Building brand and performance hybrid
Out-of-home has always been a strong brand awareness platform and pDOOH now adds performance capability with data and targeting.
Interestingly, the IAB report revealed brand awareness remained the number one objective of pDOOH followed by incremental/extended reach; however, reach is more often used as a campaign measure of success rather than brand metrics.

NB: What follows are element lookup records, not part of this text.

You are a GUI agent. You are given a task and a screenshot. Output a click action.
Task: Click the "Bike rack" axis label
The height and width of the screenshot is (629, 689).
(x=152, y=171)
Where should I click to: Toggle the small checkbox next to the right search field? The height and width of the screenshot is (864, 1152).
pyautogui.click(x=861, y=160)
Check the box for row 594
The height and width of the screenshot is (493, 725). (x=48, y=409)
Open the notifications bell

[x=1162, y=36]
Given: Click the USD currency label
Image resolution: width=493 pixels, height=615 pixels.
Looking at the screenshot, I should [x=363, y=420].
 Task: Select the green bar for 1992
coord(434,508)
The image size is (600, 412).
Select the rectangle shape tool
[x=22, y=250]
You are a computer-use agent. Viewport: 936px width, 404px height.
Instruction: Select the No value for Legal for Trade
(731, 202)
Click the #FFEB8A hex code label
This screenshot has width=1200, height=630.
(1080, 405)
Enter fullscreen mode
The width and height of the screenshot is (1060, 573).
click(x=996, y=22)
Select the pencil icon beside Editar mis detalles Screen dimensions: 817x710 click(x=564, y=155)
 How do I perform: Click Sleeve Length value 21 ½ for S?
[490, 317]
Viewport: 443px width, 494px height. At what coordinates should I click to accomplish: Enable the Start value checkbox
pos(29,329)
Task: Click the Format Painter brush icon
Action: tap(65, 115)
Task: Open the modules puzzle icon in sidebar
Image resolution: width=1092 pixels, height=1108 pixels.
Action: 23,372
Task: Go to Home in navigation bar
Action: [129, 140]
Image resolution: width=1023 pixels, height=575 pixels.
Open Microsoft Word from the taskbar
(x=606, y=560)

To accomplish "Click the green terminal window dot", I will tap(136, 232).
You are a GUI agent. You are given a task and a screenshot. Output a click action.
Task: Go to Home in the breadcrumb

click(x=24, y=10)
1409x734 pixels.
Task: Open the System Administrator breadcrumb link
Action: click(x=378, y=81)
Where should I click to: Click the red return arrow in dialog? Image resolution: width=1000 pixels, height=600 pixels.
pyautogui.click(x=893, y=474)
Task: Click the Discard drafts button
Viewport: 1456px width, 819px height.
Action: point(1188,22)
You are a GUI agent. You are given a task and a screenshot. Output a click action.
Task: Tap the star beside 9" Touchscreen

VMO’s Paul Butler believes it's not a case of one or the other. "I think the best way to describe it is mass targeting. Because you can do performance, driving path to purchase and sales and position screens outside supermarkets to influence the path to purchase and those sorts of things,” he says.
“But you can also do brand awareness through a normal, planned approach, and you can use programmatic for amplification. For example [TV networks] might have a new show launching, and require a short, sharp audience jolt to create mass awareness. But they might not want to invest for a month, and instead go hard for four days leading up to the launch. So it affords a different flexibility," says Butler.
Hivestack’s Matt Bushby says a major opportunity for marketers is to harness the contextual targeting elements of pDOOH, with recent studies suggesting that even simple adaptions to creative to better reflect time and place deliver up to 38 per cent effectiveness gains.